Local artist explores awareness, creativity in workshops

Maria Navarro, local artist and vice president of 1078 Gallery's board of directors, shows off her current journal full of drawings, observations and even small pieces of nature. Navarro hosts an exploratory workshop once a week Thursday afternoon at the gallery. Photo credit: Emma Wood-Wright

Chico State students from Linda Rogers’ English 130 class sit in a big circle on 1078 Gallery’s floor. They’re here on a Thursday afternoon in late October to participate in Maria Navarro’s intimate weekly workshop.

“It’s all about process,” Navarro said, as she began instructing the warm-up.

She tells the participants to raise their arms above their heads and take a big breath. Next, in her thick Colombian accent, she asks them to pound on their chests.

“Wake up the body,” she commands.

This warm-up is something Navarro learned at the American Conservatory Theater in San Francisco, where she studied the Alexander Technique.

“It’s the connection between creativity and awareness,” Navarro said.

Her workshops don’t necessarily have a theme, but offer exploration of the mind and body, aiming to get participants more in touch with their creativity, awareness and self-development.

Past workshops have included acting, drawing, writing, working with clay and collective artworks. They are often inspired by current gallery exhibits.

Originally from Colombia, Navarro moved to Palo Alto in the late ’70s, where her soon-to-be husband was a professor at Stanford University. She abandoned a career in law, moved to a foreign country and tackled a new language.

“I felt like I was a child again with all the changes in my life,” she said.

Navarro began taking dance classes and developed an interest in the human body and awareness. That’s when she started commuting to San Francisco to study at the American Conservatory Theater.

Once she graduated in 1983, she began teaching private classes from her in-home studio in San Francisco, she said. She taught the Alexander Technique to many performers, including actors, dancers and musicians.

Now, she incorporates this technique in her classes at 1078 Gallery, where she became the vice president of the board of directors in 2005 and started hosting her workshops on Sept. 14, 2006.

About a year later, she began collaborating with Kathleen McPartland, who taught creative writing at Chico State.

“She came to my first workshop,” Navarro said. “We have so much fun and laugh so much together.”

Navarro has been journaling since she was 11 years old, so she and McPartland also bring an aspect of creative writing to the workshops.

On Oct. 23, Navarro’s class inspiration was Eukang Koh’s exhibit, “Humanity Bites,” featuring her colorful, sewn creatures.

Navarro put on some music and instructed the class to walk around and choose one of Koh’s creatures to sketch.

“Think of this as your muse,” she said. “It has messages for you.”

She told the class to name the creature and write down what it was saying to them.

“I have to dare to be silly and make mistakes,” Navarro said. “Creativity depends so much on courage.”

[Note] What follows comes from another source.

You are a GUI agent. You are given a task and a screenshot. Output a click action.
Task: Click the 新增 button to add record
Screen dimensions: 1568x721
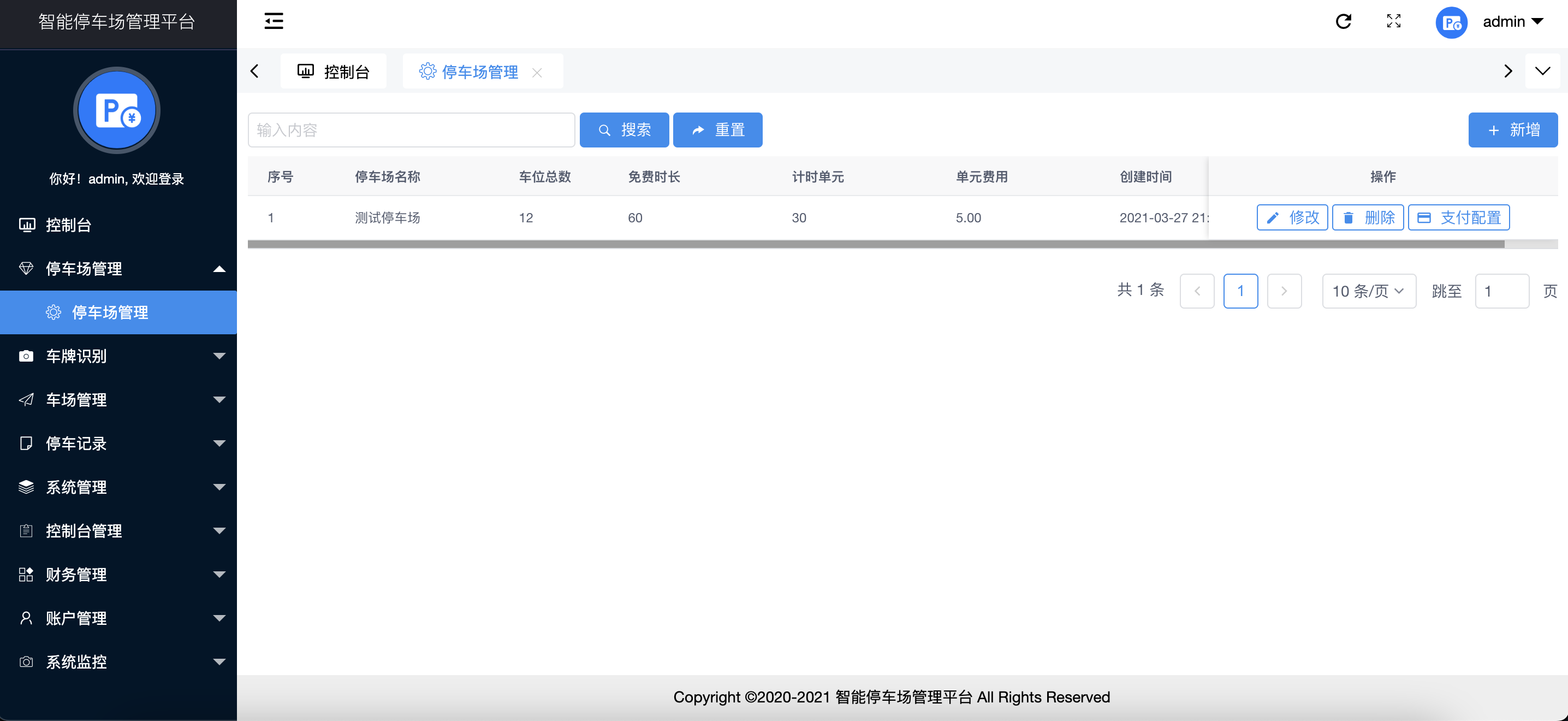coord(1513,129)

One student said his creature told him to find a soul mate and live life to the fullest.

Another student described his creature as a fish with legs named Stan.

Navarro’s workshops are free and open to the public, but donations to the gallery are appreciated.

“Once a week, I just look forward to seeing what comes out in a way of art and inspiration,” Navarro said. “(People should) drop in and find out what’s in the world.”